Items from a data source
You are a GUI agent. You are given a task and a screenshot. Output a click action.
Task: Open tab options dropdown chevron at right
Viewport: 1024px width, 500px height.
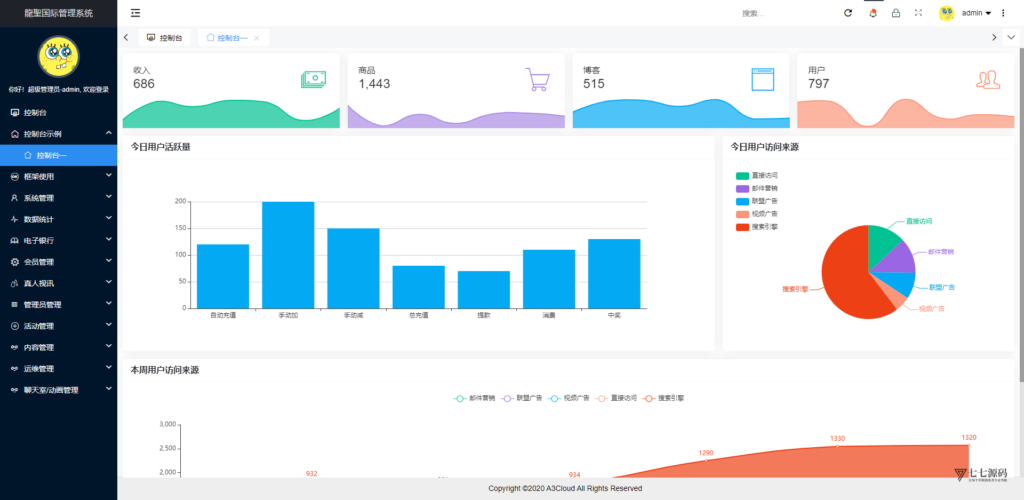click(1012, 37)
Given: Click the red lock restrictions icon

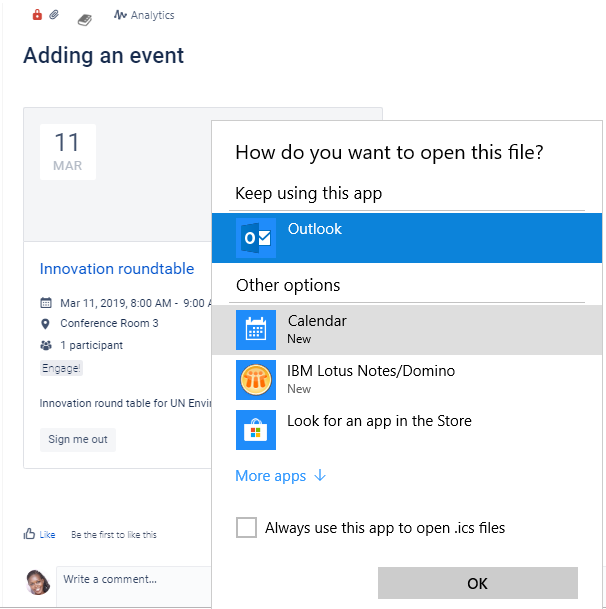Looking at the screenshot, I should pos(37,15).
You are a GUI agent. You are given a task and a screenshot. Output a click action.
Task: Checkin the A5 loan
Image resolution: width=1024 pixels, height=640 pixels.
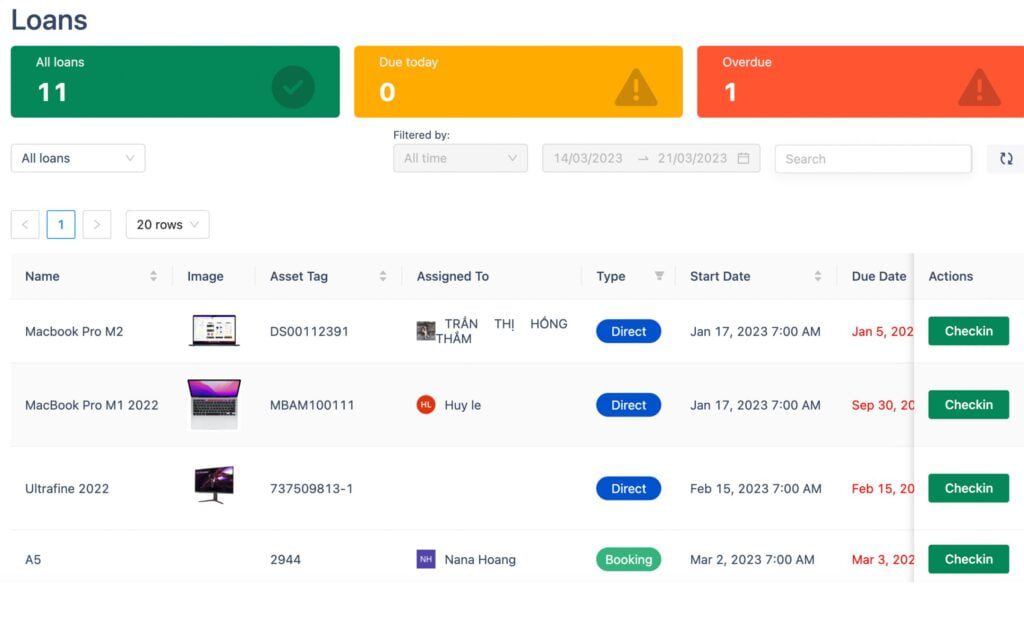coord(968,559)
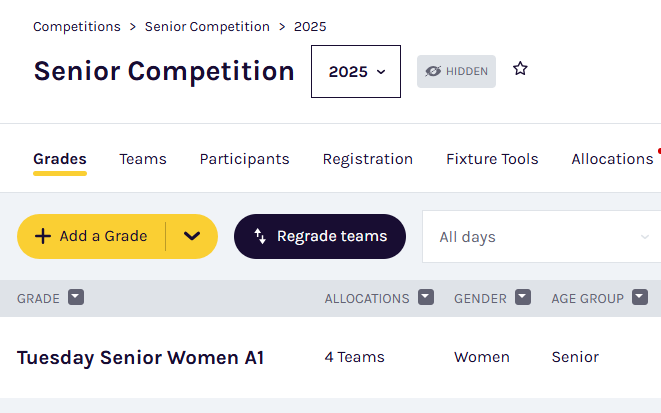Click the Allocations column sort icon
Screen dimensions: 661x413
tap(426, 298)
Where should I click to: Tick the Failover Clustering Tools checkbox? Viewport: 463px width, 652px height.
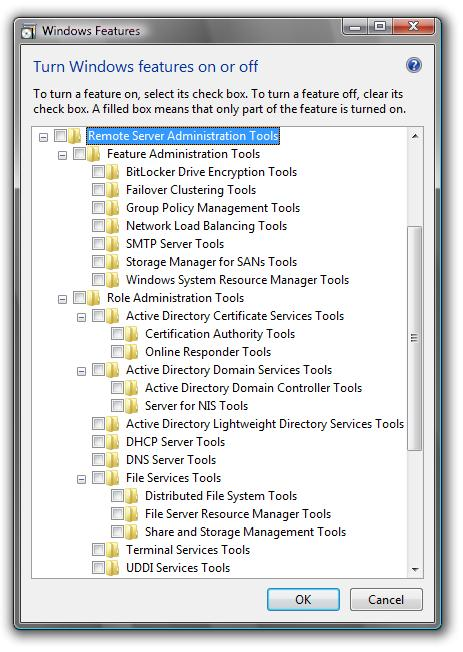[x=98, y=189]
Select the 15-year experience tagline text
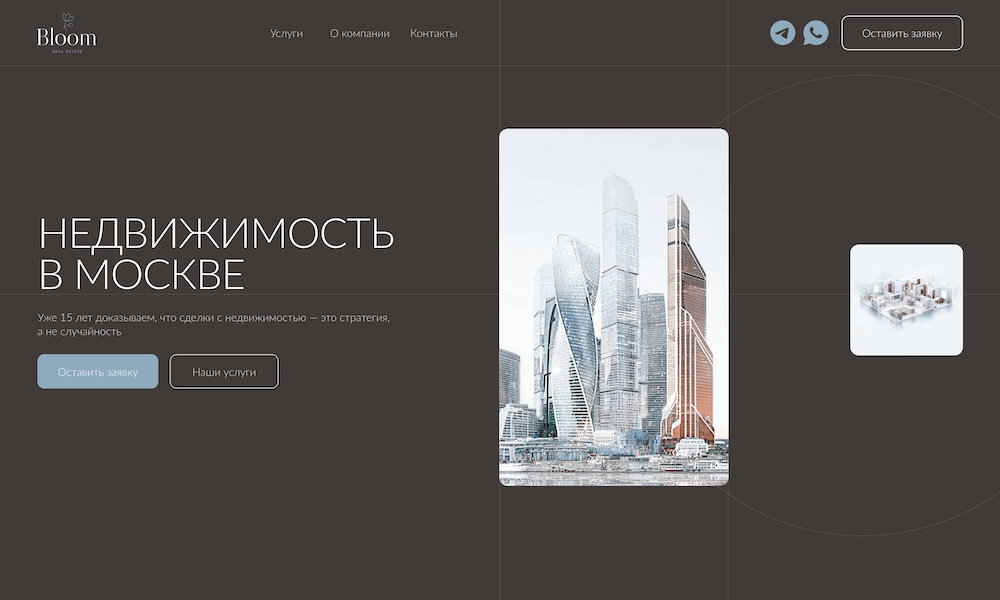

# Assignment
Your answer should hold only the lines from the line with "Task: Checkin the A5 loan" through the closing line of the records, restated exactly and free of pictures.

# Response to this task
Task: Checkin the A5 loan
Image resolution: width=1024 pixels, height=640 pixels.
coord(968,559)
Click the Allocations column sort icon
Screen dimensions: 661x413
tap(426, 298)
Where should I click to: Tick the Failover Clustering Tools checkbox? Viewport: 463px width, 652px height.
[x=98, y=189]
Select the 15-year experience tagline text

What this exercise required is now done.